The economic disruptions from Japan’s crisis have cascaded into another, crucial link in the global supply chain: cargo shipping.

Fearing the potential impact on crews, cargo and vessels worth tens of millions of dollars, some of the world’s biggest container shipping lines have restricted or barred their ships from calling on ports in Tokyo Bay over concerns about radiation from the damaged Fukushima Daiichi nuclear power plant.

Meantime, ports in China are starting to require strict radiation checks on ships arriving from Japan. And in California on Friday, the first ship to reach the Port of Long Beach since Japan’s earthquake was boarded and scanned for radiation by Coast Guard and federal customs officials before being allowed to dock.

Big Japanese ports much farther south of Tokyo, like Osaka and Kobe, are still loading and unloading cargo. But the Tokyo Bay ports of Tokyo and Yokohama are normally Japan’s two busiest, representing as much as 40 percent of the nation’s foreign container cargo.
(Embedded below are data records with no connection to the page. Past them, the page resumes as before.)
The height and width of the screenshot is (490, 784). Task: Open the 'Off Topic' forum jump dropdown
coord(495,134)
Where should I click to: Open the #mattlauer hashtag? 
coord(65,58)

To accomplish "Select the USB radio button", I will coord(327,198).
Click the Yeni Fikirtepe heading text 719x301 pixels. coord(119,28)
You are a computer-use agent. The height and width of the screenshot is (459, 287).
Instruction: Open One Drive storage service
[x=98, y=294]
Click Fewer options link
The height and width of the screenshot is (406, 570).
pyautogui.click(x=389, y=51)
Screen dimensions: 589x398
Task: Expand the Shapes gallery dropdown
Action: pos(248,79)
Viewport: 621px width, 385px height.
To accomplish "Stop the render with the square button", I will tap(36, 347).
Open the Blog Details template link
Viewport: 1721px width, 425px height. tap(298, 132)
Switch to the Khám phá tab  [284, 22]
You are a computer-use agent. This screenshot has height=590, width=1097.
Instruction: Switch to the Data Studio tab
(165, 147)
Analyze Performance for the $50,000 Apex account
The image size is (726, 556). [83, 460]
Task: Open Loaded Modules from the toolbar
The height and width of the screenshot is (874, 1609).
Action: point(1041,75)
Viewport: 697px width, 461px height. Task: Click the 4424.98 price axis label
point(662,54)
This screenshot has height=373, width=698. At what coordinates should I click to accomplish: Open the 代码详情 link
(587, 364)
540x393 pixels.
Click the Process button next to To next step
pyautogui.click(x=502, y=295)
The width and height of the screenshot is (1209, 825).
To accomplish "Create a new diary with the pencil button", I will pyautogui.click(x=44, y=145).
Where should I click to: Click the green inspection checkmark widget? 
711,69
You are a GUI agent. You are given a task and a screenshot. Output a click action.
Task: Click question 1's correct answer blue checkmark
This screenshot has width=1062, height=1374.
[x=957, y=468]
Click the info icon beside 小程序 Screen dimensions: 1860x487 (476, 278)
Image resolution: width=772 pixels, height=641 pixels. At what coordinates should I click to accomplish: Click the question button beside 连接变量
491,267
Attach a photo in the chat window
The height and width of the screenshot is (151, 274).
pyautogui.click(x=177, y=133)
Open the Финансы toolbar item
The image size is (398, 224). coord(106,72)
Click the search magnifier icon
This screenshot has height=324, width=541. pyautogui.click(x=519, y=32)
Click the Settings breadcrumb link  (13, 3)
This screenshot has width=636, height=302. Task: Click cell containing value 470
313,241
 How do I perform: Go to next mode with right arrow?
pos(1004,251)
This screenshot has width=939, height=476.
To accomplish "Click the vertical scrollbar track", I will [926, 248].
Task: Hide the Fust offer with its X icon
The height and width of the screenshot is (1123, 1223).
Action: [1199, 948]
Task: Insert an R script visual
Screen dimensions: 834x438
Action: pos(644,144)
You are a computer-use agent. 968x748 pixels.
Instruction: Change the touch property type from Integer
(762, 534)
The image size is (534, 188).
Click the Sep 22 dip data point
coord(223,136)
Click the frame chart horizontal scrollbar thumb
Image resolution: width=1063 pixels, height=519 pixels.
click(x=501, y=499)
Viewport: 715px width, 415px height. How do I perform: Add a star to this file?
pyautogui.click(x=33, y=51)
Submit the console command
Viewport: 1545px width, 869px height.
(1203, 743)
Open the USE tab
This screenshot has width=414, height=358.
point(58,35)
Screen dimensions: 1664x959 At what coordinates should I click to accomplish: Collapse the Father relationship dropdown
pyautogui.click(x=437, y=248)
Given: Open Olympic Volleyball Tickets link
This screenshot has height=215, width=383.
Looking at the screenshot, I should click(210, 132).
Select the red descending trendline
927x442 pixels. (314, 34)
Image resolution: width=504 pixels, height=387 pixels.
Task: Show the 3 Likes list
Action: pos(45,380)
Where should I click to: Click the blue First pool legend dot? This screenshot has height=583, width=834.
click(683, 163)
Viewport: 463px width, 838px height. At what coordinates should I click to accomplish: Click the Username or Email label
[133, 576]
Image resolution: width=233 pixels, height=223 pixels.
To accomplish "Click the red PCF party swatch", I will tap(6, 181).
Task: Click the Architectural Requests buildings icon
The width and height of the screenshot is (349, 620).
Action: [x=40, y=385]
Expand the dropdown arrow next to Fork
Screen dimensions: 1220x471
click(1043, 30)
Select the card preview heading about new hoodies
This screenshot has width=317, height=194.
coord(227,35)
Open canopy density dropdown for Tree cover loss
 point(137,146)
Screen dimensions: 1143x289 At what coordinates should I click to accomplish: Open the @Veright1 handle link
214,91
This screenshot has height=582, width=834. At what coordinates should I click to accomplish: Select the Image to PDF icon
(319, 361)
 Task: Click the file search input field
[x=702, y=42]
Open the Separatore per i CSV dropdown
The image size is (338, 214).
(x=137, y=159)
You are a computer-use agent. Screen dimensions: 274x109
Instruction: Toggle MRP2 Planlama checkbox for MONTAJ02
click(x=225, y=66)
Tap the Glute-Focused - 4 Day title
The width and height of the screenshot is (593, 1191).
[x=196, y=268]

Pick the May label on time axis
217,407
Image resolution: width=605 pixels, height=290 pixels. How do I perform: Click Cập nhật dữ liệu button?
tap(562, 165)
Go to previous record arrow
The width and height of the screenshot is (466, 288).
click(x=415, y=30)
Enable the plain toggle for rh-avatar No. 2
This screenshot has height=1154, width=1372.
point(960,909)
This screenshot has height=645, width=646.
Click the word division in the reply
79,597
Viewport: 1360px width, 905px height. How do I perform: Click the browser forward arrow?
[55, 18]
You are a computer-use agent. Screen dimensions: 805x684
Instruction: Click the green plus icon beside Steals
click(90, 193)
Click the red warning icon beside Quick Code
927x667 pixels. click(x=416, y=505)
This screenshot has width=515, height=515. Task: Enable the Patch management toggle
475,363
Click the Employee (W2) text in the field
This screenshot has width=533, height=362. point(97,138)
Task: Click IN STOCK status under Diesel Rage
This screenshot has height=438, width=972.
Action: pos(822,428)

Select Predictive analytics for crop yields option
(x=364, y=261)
If other shipping companies join those already avoiding the Tokyo area, as radiation contamination spreads from Fukushima Daiichi 140 miles north, the delays in getting goods in and out of Japan would only grow worse.



And they will....

But first, the Port of Tokyo is one of the largest Japanese seaports and one of the largest seaports in the Pacific Ocean basin having an annual traffic capacity of around 100 million tonnes of cargo and 4,500,000 TEU's.

The port is also an important employer in the area having more than 30,000 employees that provide services to more than 32,000 ships every year.


Now consider this:




China rejects ship from California with “abnormal” radiation — Had only been in Tokyo for a few hours

Mitsui O.S.K. Lines has not yet decided what it will do with its container ship when it returns to Japan this week, a company official said on Tuesday, after China rejected the vessel for "abnormal" radiation levels.

The MOL Presence is the first ship barred from unloading its cargo at a foreign port over radiation concerns since Japan's Fukushima nuclear plant was crippled by the March 11 earthquake, a spokesman for the Japanese Shipowners Association said.

...

If radiation levels are confirmed to be too high on the vessel, MOL may be forced to dispose of the machinery, furniture and other cargo on the ship and reimburse its clients since insurance companies do not cover radiation exposure linked to nuclear accidents, industry experts said.

The vessel would also need to be thoroughly cleaned before it can set sail again.

Chinese authorities detected a maximum of 3.5 microsieverts per hour on MOL's ship when it arrived at the port of Xiamen in eastern Fujian province last week, the company spokeswoman said.

That is above the global average of naturally occurring background radiation, but half of the cosmic radiation experienced on a Tokyo-New York flight.



So while at first blush the exposure amounts in this case don't seem meaningful in a health sense, they are enough to cause havoc in an economic sense! Remember, this ship was in Tokyo's port for only a few hours-- and a week ago, when radiation levels were supposedly even smaller than over the past few days.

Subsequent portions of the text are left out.